Hey guys, I just recently bought some boots (Burton Driver X's) but I'm worried they might be too stiff. I like them because they are high quality boots, but I'm planning on starting to get serious in park this season and I'm worried these might hold me back. I just bought some K2 Hurithane bindings so those are super flexy for park, with my current boots will that flex be a waste? I got a steal by getting my boots for $99 but would I be better to take them back and spend about $150 on getting some boots that are more flexible for park? Thanks!


----------



## BurtonAvenger (Aug 14, 2007)

Who cares if they're supposed high quality if they don't fit your needs it's pointless. I ride one of the stiffest boots on the market in the park. IT's all about knowing how to use your gear.


----------



## Jakevendetta (Jan 29, 2011)

So these boots would still work fine? What do you mean knowing how to use it?


----------



## WasatchMan (Aug 30, 2011)

True most people use softer boots in the park, but it's all personal preference. See how they feel. 

by the way, what size are they?


----------



## Jakevendetta (Jan 29, 2011)

They are 11.5's I'm just slightly concerned about trying them because I'm afraid that I couldn't return them. But will this be a waste of the flexy binding I just bought?


----------



## marcdeo (Aug 8, 2011)

Jakevendetta said:


> They are 11.5's I'm just slightly concerned about trying them because I'm afraid that I couldn't return them. But will this be a waste of the flexy binding I just bought?
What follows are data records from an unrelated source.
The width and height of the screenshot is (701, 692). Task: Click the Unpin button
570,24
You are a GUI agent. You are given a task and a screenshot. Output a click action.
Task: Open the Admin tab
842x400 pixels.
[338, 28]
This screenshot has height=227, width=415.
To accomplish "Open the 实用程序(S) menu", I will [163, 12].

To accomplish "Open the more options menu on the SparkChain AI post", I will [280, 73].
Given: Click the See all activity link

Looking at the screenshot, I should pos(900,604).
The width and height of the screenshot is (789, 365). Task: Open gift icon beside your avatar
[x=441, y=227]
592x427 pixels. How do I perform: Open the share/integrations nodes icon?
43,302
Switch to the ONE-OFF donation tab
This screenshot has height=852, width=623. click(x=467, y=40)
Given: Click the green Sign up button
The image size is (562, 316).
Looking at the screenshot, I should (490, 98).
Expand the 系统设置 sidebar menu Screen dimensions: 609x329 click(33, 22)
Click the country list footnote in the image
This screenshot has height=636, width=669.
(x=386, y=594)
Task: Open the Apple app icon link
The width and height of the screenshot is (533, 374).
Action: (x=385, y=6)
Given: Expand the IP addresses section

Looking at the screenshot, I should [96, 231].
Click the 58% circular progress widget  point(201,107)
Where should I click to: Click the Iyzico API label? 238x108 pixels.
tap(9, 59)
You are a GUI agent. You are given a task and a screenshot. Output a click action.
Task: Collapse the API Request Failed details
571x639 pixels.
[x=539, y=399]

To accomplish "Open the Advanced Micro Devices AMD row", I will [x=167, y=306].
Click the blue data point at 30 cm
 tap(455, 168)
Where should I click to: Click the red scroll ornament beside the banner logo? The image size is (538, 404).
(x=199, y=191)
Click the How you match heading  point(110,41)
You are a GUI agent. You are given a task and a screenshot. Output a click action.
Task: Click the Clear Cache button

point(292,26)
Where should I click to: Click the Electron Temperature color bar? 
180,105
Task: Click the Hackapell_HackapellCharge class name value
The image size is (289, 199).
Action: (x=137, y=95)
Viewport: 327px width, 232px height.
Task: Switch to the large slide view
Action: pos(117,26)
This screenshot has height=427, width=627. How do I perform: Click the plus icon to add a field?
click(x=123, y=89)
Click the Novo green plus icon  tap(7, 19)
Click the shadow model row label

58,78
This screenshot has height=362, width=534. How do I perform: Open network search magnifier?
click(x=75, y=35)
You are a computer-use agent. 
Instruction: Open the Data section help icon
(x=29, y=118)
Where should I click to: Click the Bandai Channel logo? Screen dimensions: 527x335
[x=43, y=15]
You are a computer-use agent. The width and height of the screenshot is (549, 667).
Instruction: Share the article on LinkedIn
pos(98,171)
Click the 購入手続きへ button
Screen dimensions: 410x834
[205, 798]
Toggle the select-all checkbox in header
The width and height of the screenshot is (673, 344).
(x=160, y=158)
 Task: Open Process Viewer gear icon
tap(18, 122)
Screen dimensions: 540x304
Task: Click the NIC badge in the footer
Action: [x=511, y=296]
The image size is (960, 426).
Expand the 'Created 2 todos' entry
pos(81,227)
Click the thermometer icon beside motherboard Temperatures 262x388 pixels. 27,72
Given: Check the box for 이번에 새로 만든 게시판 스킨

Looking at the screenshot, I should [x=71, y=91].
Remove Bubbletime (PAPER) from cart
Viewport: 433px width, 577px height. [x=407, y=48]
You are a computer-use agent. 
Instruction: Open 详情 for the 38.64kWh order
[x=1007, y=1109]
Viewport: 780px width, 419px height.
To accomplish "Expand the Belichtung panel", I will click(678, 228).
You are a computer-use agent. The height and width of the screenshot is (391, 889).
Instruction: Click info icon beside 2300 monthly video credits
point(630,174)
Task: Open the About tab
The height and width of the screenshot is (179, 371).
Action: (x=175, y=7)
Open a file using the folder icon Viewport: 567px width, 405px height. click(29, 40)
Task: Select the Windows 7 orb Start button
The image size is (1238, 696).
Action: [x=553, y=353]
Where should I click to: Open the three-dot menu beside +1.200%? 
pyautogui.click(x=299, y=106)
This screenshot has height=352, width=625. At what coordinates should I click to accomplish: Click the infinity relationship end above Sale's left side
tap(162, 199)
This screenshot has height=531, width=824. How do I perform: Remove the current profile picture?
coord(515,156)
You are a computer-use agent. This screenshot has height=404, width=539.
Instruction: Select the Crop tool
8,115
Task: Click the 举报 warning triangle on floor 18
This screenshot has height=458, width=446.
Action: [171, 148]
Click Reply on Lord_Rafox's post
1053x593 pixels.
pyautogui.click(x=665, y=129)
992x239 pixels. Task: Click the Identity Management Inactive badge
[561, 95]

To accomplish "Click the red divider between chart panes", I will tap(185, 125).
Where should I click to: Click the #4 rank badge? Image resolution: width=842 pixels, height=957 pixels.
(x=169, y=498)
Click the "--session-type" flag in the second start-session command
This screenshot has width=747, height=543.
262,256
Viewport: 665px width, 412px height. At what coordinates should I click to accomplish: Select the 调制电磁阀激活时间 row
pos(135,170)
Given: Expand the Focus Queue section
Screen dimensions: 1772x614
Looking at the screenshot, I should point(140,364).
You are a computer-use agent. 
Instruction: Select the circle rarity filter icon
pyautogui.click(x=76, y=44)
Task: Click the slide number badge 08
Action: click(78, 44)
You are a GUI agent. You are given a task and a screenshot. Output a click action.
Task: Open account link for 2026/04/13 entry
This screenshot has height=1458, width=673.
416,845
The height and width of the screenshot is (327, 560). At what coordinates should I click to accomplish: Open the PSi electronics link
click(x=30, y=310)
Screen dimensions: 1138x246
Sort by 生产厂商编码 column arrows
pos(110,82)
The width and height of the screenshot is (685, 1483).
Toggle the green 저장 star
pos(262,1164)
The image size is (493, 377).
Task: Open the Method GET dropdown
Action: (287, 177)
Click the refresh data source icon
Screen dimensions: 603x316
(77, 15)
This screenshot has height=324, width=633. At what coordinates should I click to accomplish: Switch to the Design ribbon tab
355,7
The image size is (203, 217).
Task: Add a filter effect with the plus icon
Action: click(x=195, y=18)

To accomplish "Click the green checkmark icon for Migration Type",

Stiff boots will mean that most of the flex will be transferred to the bindings (which are soft). it's all about balance and like BA said - knowing your equiptment and how it responds. think about this - a stiff binding with a soft board will mean that most of the energy put to flex will be transferred to the board. Now consider the opposite -a STIFF board with a very soft binding (i had this shitty setup when I first started) - this resulted in the bindings stretching to high hell when trying to press or butter. I'm about 200lbs, and the energy I would expend would result in very little board flex, and my bindings stretching and my feet shifting (I'm exaggerating to make my point)
this is why getting equiptment that matches is crucial - and I'm not talking about colour


----------



## snowjab (Dec 22, 2010)

Jakevendetta said:


> They are 11.5's I'm just slightly concerned about trying them because I'm afraid that I couldn't return them. But will this be a waste of the flexy binding I just bought?


hmm, my size . are they in good condition?


----------



## Jakevendetta (Jan 29, 2011)

Literally brand new, the only time they have been on my feet is trying them on with my board off snow.


----------



## lonerider (Apr 10, 2009)

Jakevendetta said:


> Hey guys, I just recently bought some boots (Burton Driver X's) but I'm worried they might be too stiff. I like them because they are high quality boots, but I'm planning on starting to get serious in park this season and I'm worried these might hold me back. I just bought some K2 Hurithane bindings so those are super flexy for park, with my current boots will that flex be a waste? I got a steal by getting my boots for $99 but would I be better to take them back and spend about $150 on getting some boots that are more flexible for park? Thanks!


Personally, again my opinion, I don't think they are going to "hold you back," especially if you are just starting out in park (you are going to be bad no matter what your gear is). I personally like a pretty stiff boot for park (I do mostly kickers and pipe though). I would much rather have stiff boots and flexy bindings (I ride Nitro Selects with Rome 390s) than flexy boots and stiff bindings so you could do worse with Burton Driver X and K2 Hurrithanes (but yes you could do better too) as you will get superior power transfer from your boot (giving you better edge control) and a lot tweakability from the flexy bindings.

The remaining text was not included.